Storm structure was quite nice to our north-northwest on our first stop, on 44 east of Parkston by several miles. The six images below were taken from 6:40 to 6:55 p.m. CDT. A tornado was reported at 6:50 p.m., six miles east of Dimock, or no more than six miles to our NNW. The fifth image below (#9594) is a crop of the “notch” area and was taken at 6:50 p.m. (Click me for the NWS storm summary of this event.)
From here we stayed in front of the cell by scooting east on 44 and then south, east, and south again to north of Olivet. The first image below (#9598) was at 7:10 p.m., ten minutes before a tornado was reported by law enforcement four miles northwest of Olivet. This is a wide angle (16mm) shot looking northwest. The next four images show the supercell to our north from 7:28 to 7:31 p.m., again from near Olivet.
Our photo stops were rather brief as the supercell and its nasty core came at us at about 25 mph. We pushed eastbound from Olivet on U.S. 18 and stopped again near Menno. The five stills below were taken from 7:40 to 7:42 p.m., and the view is directly towards the action area, to the northwest. This time frame coincides with the most significant and longest-lived tornado for this storm, but we were not aware of it at the time. The official storm log from NWS Sioux Falls indicates a tornado in progress from 7:37 to 7:41 p.m., from about three miles north of Menno to one mile north of Menno. We were likely a mile or two east of Menno, and heavy precipitation around the tornado effectively obscured it. Storm chaser Tony Laubach was in tight to the notch area and managed a glimpse! On his blog for this event, Tony writes:
Myself and Ed witnessed the large tornado as it formed off to our immediate west before blasting south into Menno before taking extremely hard RFD and hail up to baseball sized. We briefly observed the tornado initially as it formed a cone before the meso seemed to plop on the ground and became this giant rain-wrapped beast just before we punched south out of it. We took a stop about a mile east of Menno and took on insane winds and hail before blasting east to get ahead of the storm.
In my images below, there is definitely a suspicious area behind the grain silo, but that’s about all one can ascertain. We didn’t hang around long enough to get hammered!

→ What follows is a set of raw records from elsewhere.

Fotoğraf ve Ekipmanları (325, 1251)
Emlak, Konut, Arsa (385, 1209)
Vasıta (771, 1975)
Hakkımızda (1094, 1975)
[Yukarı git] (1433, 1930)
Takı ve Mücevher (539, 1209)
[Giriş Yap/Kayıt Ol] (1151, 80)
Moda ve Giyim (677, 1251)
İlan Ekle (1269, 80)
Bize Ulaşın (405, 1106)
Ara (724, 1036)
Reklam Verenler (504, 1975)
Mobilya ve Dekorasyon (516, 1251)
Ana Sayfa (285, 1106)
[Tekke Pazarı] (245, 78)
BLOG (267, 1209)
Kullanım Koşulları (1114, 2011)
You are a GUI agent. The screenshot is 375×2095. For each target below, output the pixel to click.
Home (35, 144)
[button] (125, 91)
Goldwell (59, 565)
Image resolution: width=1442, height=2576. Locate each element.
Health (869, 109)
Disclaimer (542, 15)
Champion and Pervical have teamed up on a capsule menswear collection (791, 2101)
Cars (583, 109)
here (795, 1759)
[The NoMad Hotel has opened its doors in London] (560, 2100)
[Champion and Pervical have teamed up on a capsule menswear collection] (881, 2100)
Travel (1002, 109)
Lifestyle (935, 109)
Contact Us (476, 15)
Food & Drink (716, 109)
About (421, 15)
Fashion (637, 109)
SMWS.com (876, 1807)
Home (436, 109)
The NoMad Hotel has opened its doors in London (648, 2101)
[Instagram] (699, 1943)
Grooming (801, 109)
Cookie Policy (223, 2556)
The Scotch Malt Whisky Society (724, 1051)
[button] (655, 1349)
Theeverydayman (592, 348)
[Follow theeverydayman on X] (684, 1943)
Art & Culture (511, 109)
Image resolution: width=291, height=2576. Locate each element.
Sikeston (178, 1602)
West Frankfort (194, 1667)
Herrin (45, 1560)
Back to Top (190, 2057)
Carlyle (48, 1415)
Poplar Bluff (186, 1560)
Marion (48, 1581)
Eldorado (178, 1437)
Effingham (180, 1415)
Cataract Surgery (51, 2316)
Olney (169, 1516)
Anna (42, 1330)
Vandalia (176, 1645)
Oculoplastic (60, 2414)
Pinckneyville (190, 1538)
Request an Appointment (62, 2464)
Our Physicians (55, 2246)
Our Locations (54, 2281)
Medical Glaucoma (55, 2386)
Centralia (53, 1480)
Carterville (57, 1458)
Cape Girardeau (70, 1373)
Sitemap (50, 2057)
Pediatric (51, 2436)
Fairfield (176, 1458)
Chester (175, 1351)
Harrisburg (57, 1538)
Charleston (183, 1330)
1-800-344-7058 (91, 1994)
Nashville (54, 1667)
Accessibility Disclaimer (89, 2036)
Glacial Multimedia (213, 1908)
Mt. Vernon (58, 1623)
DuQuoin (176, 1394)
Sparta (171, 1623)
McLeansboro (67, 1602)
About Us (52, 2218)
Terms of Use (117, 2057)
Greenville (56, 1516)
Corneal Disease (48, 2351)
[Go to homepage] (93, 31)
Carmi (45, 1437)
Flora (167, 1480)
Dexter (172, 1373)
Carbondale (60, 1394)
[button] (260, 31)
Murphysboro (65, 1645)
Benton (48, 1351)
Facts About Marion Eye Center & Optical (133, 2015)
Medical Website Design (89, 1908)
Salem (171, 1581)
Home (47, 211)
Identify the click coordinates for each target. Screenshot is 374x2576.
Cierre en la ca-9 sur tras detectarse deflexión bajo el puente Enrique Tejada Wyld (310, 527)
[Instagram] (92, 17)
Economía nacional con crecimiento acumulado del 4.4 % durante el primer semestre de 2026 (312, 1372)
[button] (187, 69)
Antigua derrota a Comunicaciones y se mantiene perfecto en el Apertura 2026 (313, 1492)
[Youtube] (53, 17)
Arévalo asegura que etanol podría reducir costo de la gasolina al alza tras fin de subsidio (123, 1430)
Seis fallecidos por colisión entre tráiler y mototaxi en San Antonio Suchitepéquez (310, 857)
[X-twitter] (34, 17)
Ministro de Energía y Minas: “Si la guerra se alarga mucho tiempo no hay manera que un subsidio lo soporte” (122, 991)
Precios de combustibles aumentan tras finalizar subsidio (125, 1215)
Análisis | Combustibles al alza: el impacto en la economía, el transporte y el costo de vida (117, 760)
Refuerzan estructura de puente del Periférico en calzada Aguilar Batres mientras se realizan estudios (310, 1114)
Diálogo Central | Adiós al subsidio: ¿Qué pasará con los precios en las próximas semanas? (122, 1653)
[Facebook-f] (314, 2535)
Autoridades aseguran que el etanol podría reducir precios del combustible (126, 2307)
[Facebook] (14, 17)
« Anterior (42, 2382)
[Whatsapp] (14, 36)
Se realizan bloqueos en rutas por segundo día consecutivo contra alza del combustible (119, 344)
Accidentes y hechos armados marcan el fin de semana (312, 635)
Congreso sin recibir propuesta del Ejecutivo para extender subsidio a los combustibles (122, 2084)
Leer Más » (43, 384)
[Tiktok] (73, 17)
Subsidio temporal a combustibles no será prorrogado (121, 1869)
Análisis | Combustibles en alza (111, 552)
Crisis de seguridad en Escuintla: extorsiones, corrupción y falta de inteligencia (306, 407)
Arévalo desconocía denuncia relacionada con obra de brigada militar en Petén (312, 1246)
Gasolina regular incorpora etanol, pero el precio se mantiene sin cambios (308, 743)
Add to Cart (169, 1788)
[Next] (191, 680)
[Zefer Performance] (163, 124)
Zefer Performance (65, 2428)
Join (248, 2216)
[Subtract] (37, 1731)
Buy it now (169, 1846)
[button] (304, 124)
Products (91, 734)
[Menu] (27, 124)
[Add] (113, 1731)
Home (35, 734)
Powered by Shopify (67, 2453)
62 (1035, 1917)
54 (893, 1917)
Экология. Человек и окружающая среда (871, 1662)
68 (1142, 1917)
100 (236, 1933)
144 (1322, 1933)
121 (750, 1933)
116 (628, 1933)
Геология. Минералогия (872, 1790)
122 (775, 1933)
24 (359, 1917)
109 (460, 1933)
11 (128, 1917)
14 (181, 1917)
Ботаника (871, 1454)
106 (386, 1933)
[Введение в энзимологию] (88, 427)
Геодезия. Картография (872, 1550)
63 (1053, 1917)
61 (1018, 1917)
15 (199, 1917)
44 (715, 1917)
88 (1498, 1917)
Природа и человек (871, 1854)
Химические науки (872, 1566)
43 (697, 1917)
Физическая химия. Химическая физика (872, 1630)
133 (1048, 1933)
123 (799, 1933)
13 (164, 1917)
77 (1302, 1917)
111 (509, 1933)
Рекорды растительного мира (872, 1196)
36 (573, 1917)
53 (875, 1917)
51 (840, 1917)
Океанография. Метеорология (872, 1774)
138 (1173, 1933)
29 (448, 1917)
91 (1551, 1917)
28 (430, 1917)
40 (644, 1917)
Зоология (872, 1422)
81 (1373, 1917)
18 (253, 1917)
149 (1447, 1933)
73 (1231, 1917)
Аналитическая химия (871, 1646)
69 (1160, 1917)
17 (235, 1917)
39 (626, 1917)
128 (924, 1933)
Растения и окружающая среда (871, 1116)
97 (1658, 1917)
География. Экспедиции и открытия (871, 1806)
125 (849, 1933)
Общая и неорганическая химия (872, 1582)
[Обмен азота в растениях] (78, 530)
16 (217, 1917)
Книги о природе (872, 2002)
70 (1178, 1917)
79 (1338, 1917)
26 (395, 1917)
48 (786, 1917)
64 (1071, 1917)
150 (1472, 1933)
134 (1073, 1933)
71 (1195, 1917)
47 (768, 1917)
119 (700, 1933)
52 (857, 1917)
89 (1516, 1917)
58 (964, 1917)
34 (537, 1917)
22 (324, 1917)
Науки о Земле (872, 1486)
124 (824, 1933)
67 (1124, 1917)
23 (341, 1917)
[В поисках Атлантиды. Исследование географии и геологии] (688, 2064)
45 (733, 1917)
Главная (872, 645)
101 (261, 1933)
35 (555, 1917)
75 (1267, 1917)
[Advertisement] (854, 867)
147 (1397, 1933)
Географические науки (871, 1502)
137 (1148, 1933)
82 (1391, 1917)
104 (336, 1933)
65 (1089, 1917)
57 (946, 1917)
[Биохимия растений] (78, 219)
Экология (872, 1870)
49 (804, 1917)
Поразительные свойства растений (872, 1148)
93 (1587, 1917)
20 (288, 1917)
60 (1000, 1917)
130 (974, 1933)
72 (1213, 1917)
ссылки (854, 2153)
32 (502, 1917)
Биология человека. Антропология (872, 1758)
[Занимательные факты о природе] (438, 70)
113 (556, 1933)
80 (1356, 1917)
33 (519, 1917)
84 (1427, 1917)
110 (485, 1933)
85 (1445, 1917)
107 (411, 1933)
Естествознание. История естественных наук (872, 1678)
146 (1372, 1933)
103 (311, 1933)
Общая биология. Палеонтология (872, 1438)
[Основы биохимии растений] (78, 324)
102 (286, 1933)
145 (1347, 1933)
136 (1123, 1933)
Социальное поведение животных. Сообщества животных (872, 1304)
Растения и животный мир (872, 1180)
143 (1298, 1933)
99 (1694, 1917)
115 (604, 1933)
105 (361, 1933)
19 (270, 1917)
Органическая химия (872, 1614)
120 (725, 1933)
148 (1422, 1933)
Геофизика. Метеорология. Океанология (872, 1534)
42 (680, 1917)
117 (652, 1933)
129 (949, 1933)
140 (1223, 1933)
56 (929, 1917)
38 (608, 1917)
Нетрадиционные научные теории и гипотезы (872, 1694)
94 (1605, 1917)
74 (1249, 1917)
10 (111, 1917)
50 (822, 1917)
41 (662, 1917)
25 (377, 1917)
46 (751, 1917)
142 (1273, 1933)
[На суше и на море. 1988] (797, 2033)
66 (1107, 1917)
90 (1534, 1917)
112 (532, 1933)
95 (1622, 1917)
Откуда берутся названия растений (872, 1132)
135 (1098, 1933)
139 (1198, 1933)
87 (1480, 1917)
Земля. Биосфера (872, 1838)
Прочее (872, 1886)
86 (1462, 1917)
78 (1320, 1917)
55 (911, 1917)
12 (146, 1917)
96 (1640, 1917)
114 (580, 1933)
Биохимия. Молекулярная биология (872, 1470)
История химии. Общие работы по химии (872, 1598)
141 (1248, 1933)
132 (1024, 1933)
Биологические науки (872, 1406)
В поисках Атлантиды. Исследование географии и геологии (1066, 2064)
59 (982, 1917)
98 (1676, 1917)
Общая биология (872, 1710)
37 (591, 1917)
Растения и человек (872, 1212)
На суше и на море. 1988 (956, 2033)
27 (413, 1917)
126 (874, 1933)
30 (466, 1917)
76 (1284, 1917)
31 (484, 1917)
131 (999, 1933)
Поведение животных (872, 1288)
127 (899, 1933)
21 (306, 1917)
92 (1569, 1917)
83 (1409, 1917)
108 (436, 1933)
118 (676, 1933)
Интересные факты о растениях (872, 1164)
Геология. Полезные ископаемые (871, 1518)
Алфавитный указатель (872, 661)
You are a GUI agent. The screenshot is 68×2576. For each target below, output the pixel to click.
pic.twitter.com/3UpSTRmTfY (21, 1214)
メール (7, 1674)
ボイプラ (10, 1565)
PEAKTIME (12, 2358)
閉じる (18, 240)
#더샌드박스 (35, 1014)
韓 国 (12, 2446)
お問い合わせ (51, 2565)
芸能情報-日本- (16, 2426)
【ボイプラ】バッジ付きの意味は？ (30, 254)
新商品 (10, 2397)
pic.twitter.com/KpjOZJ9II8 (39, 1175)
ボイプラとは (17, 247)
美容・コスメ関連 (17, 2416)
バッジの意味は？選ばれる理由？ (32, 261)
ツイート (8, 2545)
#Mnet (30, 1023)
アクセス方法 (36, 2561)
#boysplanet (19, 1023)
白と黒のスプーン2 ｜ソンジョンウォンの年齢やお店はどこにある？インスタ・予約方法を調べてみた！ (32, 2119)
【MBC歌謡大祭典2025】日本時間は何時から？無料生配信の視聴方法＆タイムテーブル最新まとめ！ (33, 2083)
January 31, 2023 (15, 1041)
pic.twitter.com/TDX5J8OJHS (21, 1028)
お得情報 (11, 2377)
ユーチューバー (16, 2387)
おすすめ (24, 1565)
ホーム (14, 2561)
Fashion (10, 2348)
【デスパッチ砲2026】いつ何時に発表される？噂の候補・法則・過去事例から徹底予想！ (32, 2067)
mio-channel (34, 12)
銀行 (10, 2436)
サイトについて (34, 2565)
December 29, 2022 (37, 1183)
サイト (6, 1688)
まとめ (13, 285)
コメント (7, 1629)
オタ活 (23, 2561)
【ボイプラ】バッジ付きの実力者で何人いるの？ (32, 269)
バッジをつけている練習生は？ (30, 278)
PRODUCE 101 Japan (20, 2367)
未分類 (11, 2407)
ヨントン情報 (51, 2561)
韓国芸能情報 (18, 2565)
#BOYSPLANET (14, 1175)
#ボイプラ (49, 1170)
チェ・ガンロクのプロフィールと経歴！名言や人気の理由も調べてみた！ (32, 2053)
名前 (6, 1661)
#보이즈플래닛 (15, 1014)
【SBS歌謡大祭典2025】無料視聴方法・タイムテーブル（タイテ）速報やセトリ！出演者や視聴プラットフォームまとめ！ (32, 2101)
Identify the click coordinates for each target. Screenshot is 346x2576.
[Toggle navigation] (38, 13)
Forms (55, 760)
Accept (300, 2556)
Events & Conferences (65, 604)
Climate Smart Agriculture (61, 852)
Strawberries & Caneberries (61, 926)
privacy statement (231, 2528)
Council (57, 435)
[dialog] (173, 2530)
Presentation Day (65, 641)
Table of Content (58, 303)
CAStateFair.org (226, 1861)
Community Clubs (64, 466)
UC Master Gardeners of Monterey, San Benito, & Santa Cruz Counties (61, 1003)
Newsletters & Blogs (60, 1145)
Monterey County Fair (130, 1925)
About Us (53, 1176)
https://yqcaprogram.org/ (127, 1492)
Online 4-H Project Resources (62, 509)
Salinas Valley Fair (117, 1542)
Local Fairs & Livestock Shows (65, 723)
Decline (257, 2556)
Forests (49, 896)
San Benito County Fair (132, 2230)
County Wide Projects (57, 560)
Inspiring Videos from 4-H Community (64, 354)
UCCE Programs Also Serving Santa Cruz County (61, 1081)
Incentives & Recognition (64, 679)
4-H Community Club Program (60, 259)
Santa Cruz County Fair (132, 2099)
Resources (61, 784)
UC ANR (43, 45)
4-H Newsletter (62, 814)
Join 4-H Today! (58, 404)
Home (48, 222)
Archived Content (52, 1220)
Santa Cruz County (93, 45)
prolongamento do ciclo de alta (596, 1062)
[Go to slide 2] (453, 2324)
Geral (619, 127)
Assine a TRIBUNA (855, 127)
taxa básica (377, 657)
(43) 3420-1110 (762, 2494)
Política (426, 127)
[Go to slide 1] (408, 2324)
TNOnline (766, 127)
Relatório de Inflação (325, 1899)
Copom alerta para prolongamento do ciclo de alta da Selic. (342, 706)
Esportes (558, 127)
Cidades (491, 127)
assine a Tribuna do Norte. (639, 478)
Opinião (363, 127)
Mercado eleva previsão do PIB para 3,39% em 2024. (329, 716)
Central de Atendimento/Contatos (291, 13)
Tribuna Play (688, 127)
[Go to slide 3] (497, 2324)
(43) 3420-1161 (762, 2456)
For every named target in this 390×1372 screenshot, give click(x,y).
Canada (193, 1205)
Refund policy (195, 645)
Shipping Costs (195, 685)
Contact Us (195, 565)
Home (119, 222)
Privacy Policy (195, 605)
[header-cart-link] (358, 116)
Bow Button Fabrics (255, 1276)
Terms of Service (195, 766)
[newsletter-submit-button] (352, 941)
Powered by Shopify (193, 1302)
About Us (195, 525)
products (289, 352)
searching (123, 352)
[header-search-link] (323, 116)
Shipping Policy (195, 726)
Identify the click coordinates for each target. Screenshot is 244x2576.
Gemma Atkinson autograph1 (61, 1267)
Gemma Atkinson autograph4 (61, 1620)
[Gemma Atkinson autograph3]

It almost goes without saying that it was next to impossible to observe the tornadoes with this storm without being in a very dangerous spot. From our stop just east of Menno, the advancing core chased us east. I was concerned that we might not make it to U.S. 81 before large hail descended upon the van. We made it unscathed (in light rain and small hail), and again had a look back to the west, towards Menno. We were afforded a decent view of the HP storm’s notch, but by this time (7:49 p.m.) the tornado event had ended. We were aware of the recent large tornado near Menno at this point. Here are my quick shots of the meso/wall cloud and some video stills as we headed south on U.S. 81:
The storm slowly weakened after the Menno event, but maintained nice structure into Yankton County. We continued south on U.S. 81 and stopped a couple of times to look back to the north. We elected to allow the weakened core to pass over us in Yankton at dusk, and were treated to some very heavy rain, strong wind, and a little small hail. It was nice to wind up at a motel with vacancy at the end of the chase.